In the hermetic world of Heidegger’s thought, our lives are meaningful because we give them meaning. They do not gain meaning by our values, our actions, or our membership in groups. Trying to get along with other people is a waste of time. Trying to be a good person is to fall prey to an illusion.
In Kirsch’s words:
This hope is expressed again and again in the “Black Notebooks” for 1933, the year Hitler took power and Heidegger became rector of his university. “A marvelously awakening communal will is penetrating the great darkness of the world,” Heidegger writes. Nazism, with its rhetoric of destiny and rebirth, was going to define new coordinates for human life, simply by the authenticity and confidence of its self-assertion. These coordinates might be upside-down, from the perspective of conventional morality; Nazism might call murder, conquest, racism and dictatorship good, where the old Judeo-Christian morality thought them bad. But because values are determined by conviction, not vice versa, the Nazis could succeed in bringing into being a new world in which evil actually was good. “The mission—if precisely this were the mission: the full imposing and first proposing of the new essence of truth?” Heidegger asks, thrilled at the prospect that truth itself can be transformed.
Of course, Heidegger’s minions have been fighting to remove the taint of anti-Semitism from their guru’s reputation. And yet, Kirsch explains, the recent publication of Heidegger’s Black Notebooks shows that they are fighting in a losing cause:
In his published work, Heidegger traces it all the way back to Plato and Aristotle, suggesting that it was the fate of Western civilization to turn against itself in this way. But in the “Black Notebooks,” he finds a much simpler and more familiar scapegoat: the Jews. “World Jewry,” Weltjudentum, with its overtones of hostile conspiracy, was a common Nazi phrase that the philosopher had no qualms about embracing, using it several times in the privacy of the notebooks. Thus in 1941 Heidegger writes: “World Jewry, spurred on by the emigrant that Germany let out, remains elusive everywhere. Despite its increased display of power, it never has to take part in the practice of war, whereas we are reduced to sacrificing the best blood of the best of our own people.” This is a breathtaking example of how Nazi anti-Semitism precisely inverted reality: At just the moment when the Holocaust was killing millions of helpless Jews, Heidegger suggests that it was “elusive” World Jewry that was killing Germans.
Following Heidegger, Jacques Derrida also traced the beginning of Western civilization to the time of Socrates and Plato.

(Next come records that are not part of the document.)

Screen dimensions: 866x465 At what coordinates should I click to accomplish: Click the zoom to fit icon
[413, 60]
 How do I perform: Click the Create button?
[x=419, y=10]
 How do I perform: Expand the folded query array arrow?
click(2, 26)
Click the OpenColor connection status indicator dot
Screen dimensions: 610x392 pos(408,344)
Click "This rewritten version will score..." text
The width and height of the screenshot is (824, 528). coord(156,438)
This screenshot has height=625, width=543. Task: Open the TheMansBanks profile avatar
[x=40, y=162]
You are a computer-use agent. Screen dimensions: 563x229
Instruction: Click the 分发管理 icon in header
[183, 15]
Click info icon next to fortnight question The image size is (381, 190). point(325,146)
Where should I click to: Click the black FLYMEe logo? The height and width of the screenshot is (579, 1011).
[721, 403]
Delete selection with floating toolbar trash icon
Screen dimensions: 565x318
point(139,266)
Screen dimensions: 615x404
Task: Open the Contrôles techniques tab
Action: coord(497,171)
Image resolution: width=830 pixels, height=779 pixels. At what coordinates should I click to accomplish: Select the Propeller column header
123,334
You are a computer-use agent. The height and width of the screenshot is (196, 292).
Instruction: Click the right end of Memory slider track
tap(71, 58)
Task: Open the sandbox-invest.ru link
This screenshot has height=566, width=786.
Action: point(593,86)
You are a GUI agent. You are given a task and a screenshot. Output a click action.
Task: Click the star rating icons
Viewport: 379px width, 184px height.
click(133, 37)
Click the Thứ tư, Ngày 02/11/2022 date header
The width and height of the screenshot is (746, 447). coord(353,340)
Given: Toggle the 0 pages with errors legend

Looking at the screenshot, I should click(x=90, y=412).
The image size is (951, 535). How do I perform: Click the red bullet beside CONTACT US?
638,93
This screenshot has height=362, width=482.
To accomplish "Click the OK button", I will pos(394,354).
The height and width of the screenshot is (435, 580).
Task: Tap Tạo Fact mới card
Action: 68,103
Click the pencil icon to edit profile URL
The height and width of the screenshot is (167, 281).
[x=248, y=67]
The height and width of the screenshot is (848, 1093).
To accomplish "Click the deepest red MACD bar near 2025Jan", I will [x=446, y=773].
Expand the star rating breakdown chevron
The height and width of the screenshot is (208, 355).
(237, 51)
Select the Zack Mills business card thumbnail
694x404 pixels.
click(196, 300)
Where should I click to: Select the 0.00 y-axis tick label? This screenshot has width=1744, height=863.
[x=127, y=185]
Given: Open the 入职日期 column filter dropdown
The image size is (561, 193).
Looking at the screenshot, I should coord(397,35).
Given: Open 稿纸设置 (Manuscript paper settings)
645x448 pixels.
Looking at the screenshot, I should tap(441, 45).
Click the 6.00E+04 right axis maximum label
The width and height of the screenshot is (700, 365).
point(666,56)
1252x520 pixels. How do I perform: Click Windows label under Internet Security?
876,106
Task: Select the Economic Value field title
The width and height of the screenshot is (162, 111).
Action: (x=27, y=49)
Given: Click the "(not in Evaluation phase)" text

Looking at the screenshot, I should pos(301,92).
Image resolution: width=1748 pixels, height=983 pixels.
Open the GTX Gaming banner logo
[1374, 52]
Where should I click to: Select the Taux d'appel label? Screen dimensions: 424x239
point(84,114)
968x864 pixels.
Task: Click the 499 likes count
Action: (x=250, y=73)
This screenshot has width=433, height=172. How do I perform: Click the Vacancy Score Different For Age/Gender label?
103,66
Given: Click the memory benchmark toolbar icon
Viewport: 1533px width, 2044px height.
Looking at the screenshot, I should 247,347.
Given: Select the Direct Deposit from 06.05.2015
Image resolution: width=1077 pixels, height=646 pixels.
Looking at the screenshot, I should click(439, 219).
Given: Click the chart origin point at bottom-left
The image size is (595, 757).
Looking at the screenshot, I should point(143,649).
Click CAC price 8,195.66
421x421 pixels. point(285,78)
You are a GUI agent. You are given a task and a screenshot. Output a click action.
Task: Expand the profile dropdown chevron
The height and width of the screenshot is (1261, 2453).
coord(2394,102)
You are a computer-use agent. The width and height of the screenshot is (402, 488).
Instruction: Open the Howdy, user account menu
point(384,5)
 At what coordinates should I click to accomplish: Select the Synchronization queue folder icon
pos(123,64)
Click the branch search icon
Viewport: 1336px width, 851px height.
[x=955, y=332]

Derrida, who seems have believed that the civilization was founded on the repression of the activity of writing—Socrates did not write—did not see that putting his theories into practice would produce a multitude of anonymous internet trolls.
And Derrida did not seem to know that Alfred Rosenberg, a great Nazi ideologue and member of the Nazi Party high command—high enough to be tried at Nuremberg and summarily executed for his crimes—had once said that Plato and Socrates had ruined it all because they had suffered the influence of Judaic thought. Jewish ideas—ideas like free will—had contaminated the Being that had been extolled by pre-Socratic philosophers.
It is true that very few people really have anything like an understanding of Heidegger’s project. Conservative thinkers tend not to be familiar with it at all. And yet, great ideas trickle down through the academy and the media. Before you know it, students are acting like Brown Shirts, asserting their authentic being and working to destroy anyone who does not accept their own self-creation.
Even on a more mundane level, a current debate over the value of small talk seems to reflect Heidegger’s critique of what he called idle chatter. When a behavioral economist like Dan Ariely declares that small talk is a waste of time because it does not produce authentic connections and because it does not engage meaningful topics of conversation, he is communicating, without knowing it, a basic tenet of Heidegger’s philosophy.